Bu bakış açısına göre “tapuda şuur”, yalnızca aklın değil, vicdanın ve sosyal farkındalığın da meselesidir.

---

4. Hukuk ve Psikoloji Arasında Bir Köprü: Şuurun Gerçek Sınırı Nerede?

Aslında konu hem hukuk hem psikoloji alanına dokunuyor.

Bir psikiyatristin gözünden bakarsak, “şuur” sadece akıl sağlığıyla sınırlı değil. O an kişinin algı, farkındalık ve özgür irade kapasitesi de önemli.

Bir kişi korkmuşsa, manipüle edilmişse, ya da çevresi tarafından yönlendiriliyorsa, teknik olarak imza atsa da “şuurlu” kabul edilmemeli.

Ama işin hukuki boyutuna dönersek, ispat zor. Çünkü her tapu işlemi bir memur önünde yapılır ve çoğu zaman “dışarıdan” her şey normal görünür. İşte bu yüzden birçok davada hâkimler hem psikolojik bilirkişi raporlarına hem de tanık beyanlarına başvurur.

---

5. Toplumsal Boyut: Güç, Cinsiyet ve Ekonomi Faktörleri

Türkiye’de tapuda şuur kavramı sadece bireysel bir mesele değil; güç ilişkileriyle de iç içe.
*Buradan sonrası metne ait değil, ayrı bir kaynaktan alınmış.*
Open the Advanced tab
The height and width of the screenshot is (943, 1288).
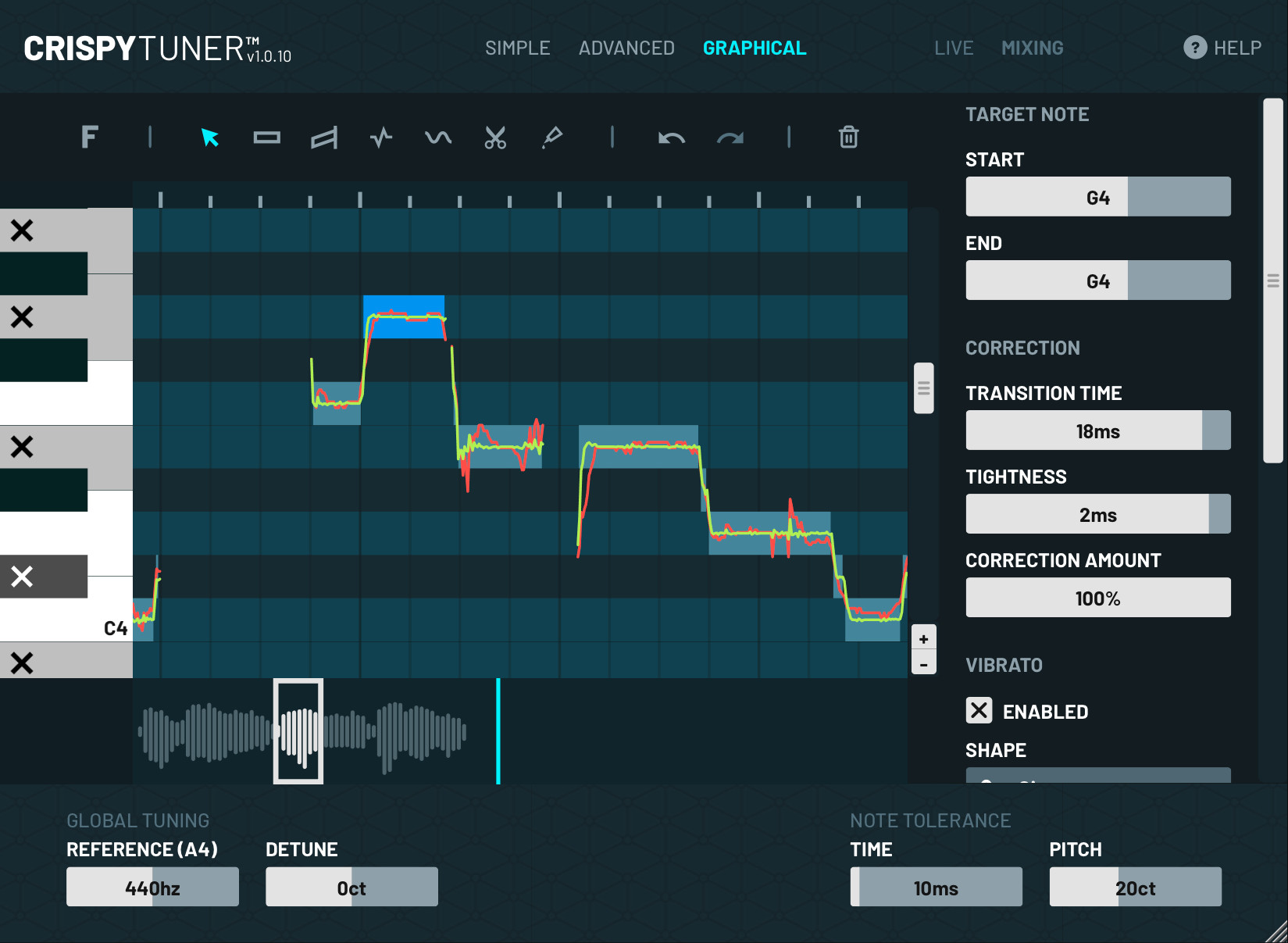pos(626,48)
Birçok olayda, yaşlı anne-babaların mallarını çocuklarından birine devretmesi veya kadınların ekonomik baskı altında tapuda imza atması gündeme geliyor.

Bu durumda “şuur” kavramı, sadece kişinin iç dünyasıyla değil, içinde bulunduğu sosyal yapıyla da değerlendirilmek zorunda.
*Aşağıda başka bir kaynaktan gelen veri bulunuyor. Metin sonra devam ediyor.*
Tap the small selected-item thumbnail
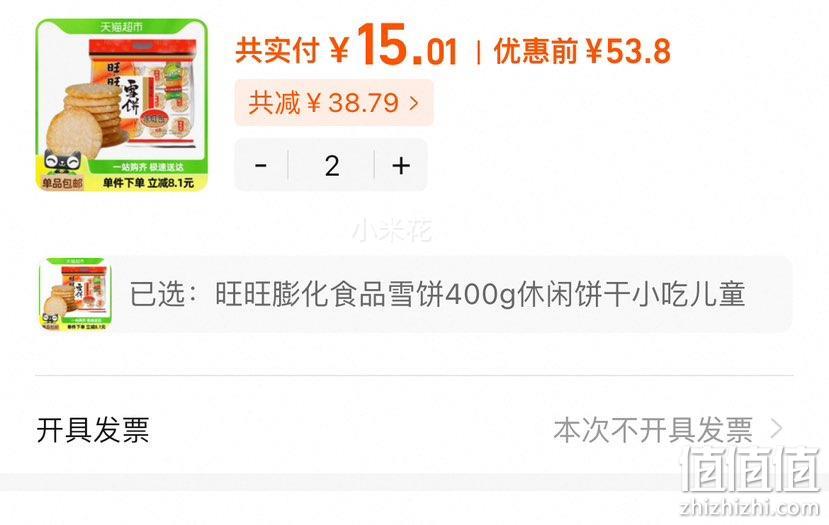This screenshot has height=525, width=829. [75, 293]
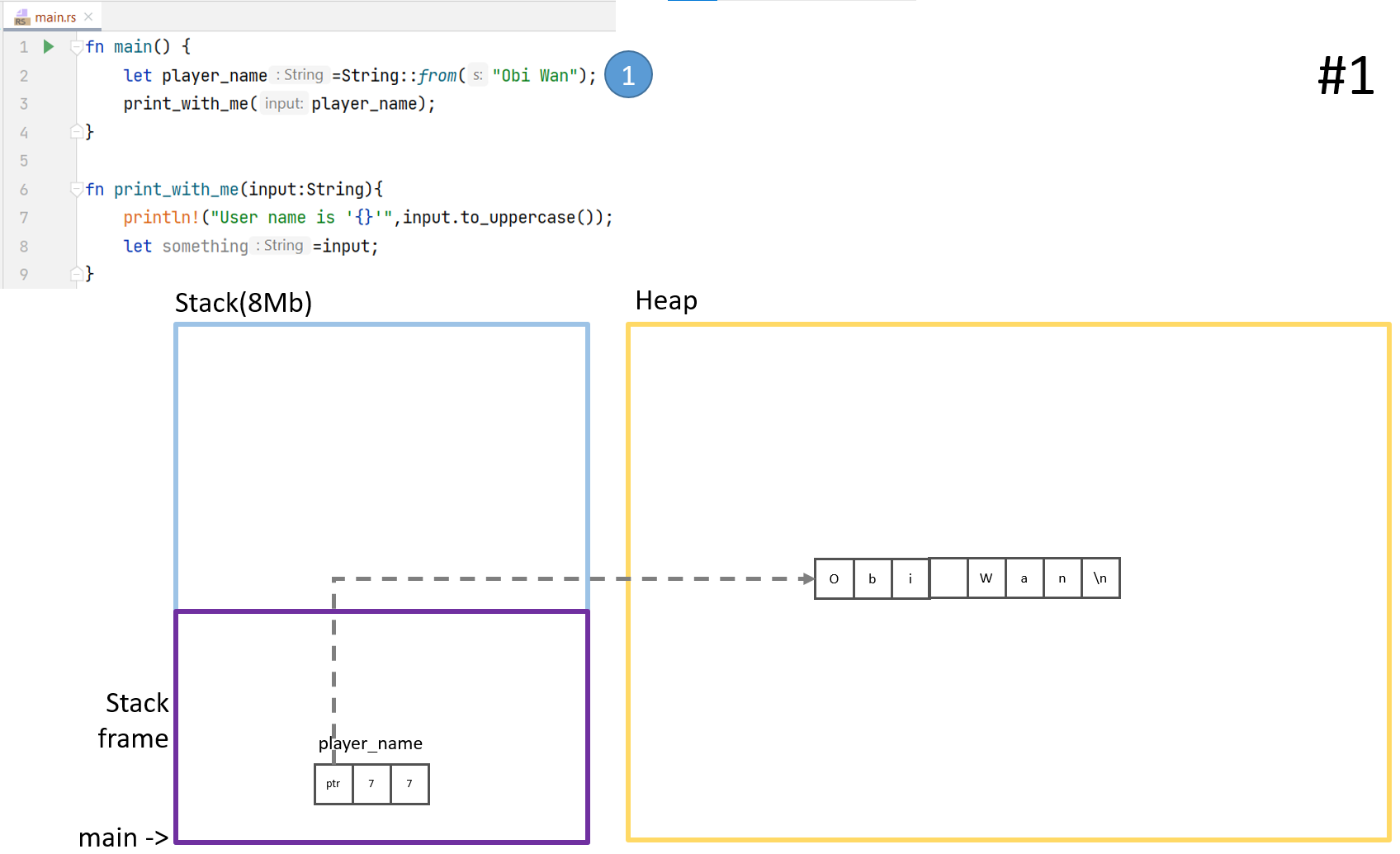Click the blue circle numbered 1
1400x854 pixels.
coord(628,75)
Yani, bir erkek için şuur “bilmek” demekken, bir kadın için “kendi isteğiyle karar verebilmek” anlamına gelebiliyor. Bu fark, cinsiyet rollerinin hukuk anlayışına nasıl sirayet ettiğini de gösteriyor.

---

6. Forumdaşlara Sorular: Sizce Şuur Ne Kadar Ölçülebilir?

Benim kafamı en çok kurcalayan şu:

Bir insanın “şuurlu” olup olmadığını gerçekten kim belirleyebilir?

- Bir sağlık raporu mu?

- Bir memurun gözlemi mi?

- Yoksa kendi iç vicdanı mı?

Sizce şuur, belgeyle mi sabitlenir yoksa duygusal bağlamda mı anlaşılır?

Bir işlemi “bilerek yapmak” ile “isteyerek yapmak” arasında fark var mı?

Özellikle kadın-erkek bakış açıları arasındaki bu fark sizce hukukta nasıl dengelenmeli?

---

7. Sonuç: Şuurun Hukuktaki Yeri ve İnsan Gerçeği

Sonuçta “tapuda şuur” dediğimiz şey, sadece bir hukuki kavram değil; aynı zamanda insanın iradesi, bilinci ve vicdanı arasındaki o ince çizgiyi tanımlıyor.

Erkekler verilerle konuşurken, kadınlar duygularla sorguluyor.

Ama belki de hakikatin kendisi bu iki uç arasında bir yerde duruyor:

Hem belgelerde hem de kalpte.

Kısacası, tapuda şuurun varlığı sadece “ne yapıldığını bilmek” değil, aynı zamanda neden ve nasıl yapıldığını anlamakla ilgili.

Peki sizce, bir insanın o anda “şuurlu” olup olmadığını gerçekten ölçmek mümkün mü?

Yoksa şuur dediğimiz şey, her zaman biraz da hayatın içindeki gri alanlarda mı gizli?